▶ [Task objective] Lay out the lines of the records below as a JSON list of strings, one string per line, with blank lines left out and the pictures omitted.
## Begin Dataset
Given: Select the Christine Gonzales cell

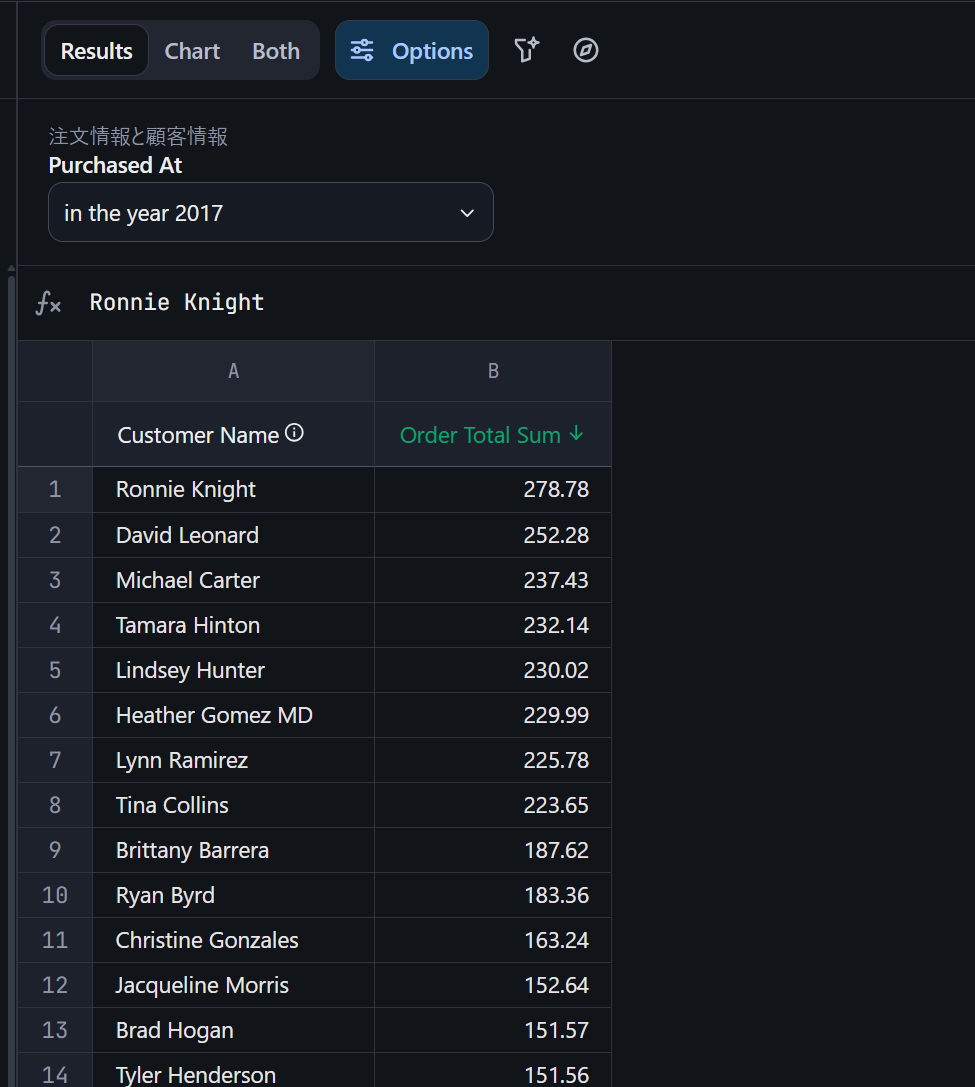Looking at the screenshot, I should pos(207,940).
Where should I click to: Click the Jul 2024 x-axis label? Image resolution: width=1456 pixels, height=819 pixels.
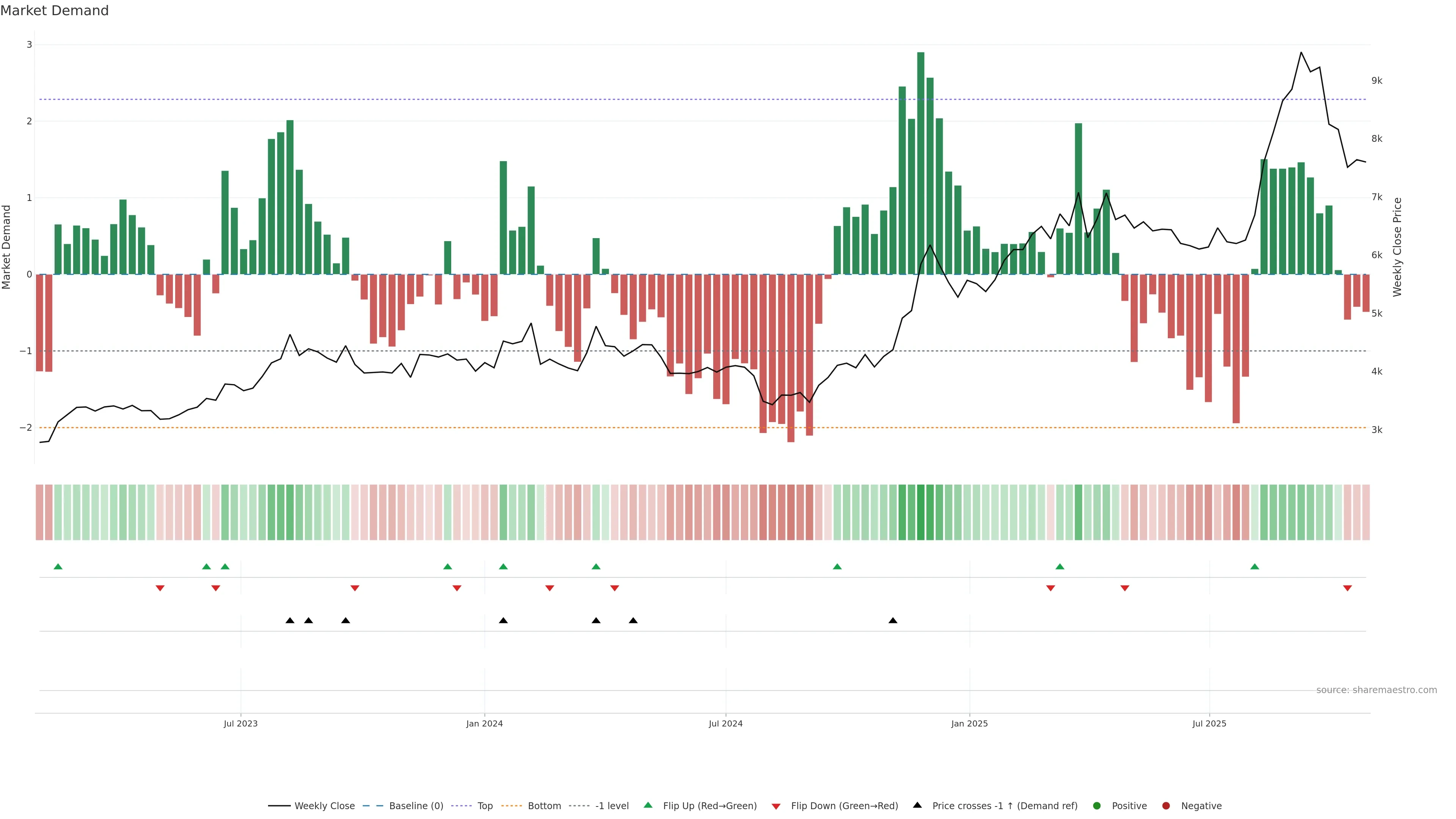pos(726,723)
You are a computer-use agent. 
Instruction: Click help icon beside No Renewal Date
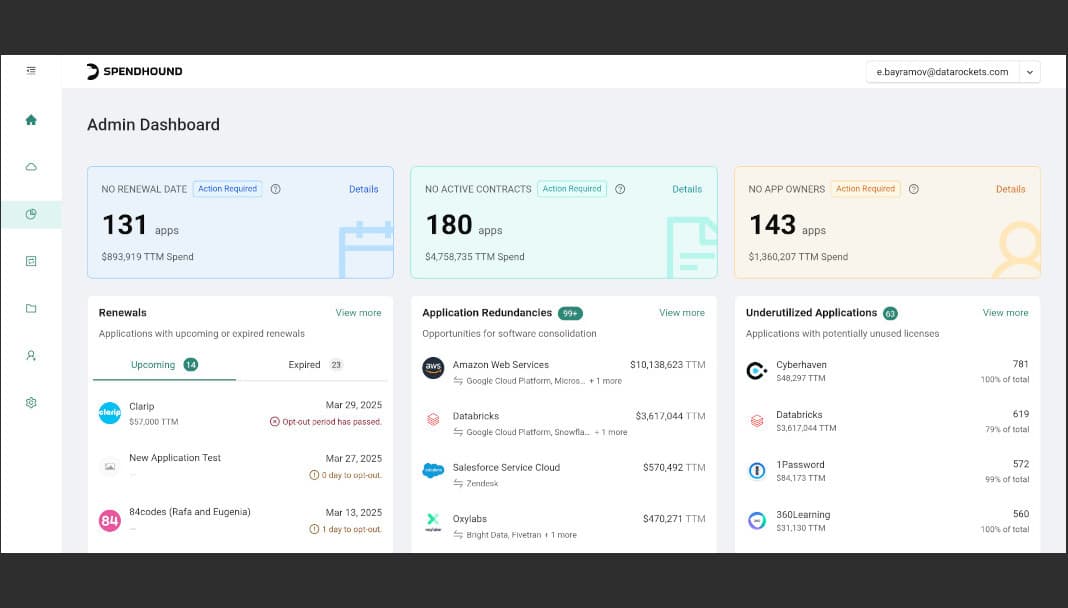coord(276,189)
## End Dataset
▶ [Written solution]
[
  "Given: Select the Christine Gonzales cell",
  "Looking at the screenshot, I should pos(207,940).",
  "Where should I click to: Click the Jul 2024 x-axis label? Image resolution: width=1456 pixels, height=819 pixels.",
  "pos(726,723)",
  "You are a computer-use agent. ",
  "Instruction: Click help icon beside No Renewal Date",
  "coord(276,189)"
]